### Problem requirements
Read through the listing, and wherever a line holds the word "computer", return it.

▬▬▬

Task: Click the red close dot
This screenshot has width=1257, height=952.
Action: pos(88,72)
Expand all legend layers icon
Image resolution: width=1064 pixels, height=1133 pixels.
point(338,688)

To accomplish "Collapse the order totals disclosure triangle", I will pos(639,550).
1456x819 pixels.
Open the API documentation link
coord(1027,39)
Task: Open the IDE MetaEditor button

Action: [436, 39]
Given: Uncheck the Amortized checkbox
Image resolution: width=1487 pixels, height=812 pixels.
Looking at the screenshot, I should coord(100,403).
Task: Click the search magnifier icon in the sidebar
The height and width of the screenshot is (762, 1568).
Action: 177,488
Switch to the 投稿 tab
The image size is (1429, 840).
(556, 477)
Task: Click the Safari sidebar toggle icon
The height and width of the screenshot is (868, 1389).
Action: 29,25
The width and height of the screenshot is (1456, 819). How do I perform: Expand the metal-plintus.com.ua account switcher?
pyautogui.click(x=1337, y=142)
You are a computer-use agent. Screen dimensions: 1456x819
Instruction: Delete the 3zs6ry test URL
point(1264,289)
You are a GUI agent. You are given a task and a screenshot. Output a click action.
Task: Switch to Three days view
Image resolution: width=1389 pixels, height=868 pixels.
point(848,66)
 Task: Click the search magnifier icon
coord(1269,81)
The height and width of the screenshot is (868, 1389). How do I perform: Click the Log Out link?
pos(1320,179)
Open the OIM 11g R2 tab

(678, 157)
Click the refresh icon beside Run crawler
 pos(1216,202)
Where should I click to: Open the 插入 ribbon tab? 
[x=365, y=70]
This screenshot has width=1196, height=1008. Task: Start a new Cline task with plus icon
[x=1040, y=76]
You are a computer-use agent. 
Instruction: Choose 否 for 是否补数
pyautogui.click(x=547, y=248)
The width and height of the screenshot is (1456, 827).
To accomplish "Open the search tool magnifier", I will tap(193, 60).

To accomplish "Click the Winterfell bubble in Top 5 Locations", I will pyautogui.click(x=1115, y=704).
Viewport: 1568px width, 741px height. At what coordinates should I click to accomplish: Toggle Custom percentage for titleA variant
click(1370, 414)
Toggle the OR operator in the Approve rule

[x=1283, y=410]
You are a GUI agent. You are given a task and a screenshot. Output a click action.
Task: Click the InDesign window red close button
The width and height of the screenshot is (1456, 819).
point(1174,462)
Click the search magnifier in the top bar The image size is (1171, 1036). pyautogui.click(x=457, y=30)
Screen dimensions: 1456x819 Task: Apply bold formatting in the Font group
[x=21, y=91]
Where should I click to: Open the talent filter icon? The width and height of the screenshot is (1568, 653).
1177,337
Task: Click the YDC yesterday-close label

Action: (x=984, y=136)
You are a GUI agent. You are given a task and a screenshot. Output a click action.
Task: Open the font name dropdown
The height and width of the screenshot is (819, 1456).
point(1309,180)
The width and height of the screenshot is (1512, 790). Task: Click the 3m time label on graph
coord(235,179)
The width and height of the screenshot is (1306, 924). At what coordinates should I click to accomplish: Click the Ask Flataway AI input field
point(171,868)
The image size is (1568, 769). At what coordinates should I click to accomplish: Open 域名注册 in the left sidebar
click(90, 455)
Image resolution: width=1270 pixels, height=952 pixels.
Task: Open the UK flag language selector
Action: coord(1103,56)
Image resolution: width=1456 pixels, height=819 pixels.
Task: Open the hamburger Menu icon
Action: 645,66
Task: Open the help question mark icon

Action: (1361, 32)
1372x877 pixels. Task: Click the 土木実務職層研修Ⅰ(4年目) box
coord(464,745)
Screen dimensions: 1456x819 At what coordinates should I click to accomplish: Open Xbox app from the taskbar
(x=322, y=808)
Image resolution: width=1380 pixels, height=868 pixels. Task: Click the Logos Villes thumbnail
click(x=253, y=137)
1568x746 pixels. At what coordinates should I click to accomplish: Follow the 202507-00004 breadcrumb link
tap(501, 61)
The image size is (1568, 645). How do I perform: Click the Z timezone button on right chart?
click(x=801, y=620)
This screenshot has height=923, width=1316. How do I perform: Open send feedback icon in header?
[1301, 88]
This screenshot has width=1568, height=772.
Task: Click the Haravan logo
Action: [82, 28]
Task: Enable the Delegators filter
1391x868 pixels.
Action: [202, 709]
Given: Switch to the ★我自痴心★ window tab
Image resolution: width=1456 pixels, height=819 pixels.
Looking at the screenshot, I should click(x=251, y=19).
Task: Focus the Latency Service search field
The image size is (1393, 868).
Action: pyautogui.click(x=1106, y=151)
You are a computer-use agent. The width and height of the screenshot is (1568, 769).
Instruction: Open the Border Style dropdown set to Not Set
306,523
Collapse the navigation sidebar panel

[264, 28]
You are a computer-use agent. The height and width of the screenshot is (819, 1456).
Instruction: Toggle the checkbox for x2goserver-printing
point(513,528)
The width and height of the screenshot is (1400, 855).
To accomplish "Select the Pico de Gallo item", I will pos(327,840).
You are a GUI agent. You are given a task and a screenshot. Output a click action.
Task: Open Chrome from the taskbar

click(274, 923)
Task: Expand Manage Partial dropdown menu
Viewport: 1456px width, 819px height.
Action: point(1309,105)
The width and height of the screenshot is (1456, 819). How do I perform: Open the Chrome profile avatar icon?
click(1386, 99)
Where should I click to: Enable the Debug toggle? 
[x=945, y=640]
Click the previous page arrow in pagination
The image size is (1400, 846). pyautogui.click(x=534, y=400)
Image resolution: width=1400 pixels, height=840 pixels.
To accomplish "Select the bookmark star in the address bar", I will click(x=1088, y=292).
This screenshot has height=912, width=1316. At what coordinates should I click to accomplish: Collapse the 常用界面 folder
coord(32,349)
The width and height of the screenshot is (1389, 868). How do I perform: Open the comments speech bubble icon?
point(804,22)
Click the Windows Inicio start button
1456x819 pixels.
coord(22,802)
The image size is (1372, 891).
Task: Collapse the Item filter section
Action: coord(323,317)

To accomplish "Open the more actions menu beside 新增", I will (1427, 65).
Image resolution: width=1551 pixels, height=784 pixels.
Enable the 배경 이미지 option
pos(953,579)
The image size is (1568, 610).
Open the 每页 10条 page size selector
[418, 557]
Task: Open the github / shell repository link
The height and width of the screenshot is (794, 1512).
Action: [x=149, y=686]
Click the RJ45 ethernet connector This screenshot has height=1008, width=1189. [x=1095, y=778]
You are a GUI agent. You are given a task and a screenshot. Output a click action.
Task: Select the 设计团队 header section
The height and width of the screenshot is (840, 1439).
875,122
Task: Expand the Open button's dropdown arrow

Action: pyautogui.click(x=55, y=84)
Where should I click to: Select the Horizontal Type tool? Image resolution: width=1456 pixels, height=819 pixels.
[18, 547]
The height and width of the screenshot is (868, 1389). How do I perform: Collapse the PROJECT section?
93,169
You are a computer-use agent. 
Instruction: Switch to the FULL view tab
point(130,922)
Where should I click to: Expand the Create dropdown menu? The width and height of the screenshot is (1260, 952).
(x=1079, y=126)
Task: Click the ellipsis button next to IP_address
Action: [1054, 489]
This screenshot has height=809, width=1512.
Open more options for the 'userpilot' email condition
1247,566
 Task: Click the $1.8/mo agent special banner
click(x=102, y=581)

▬▬▬

### Output for this task
You are a computer-use agent. Screen dimensions: 1456x819
You are a computer-use agent. 
You are a computer-use agent. The width and height of the screenshot is (1568, 769).
You are a computer-use agent. The height and width of the screenshot is (819, 1456).
You are a computer-use agent. 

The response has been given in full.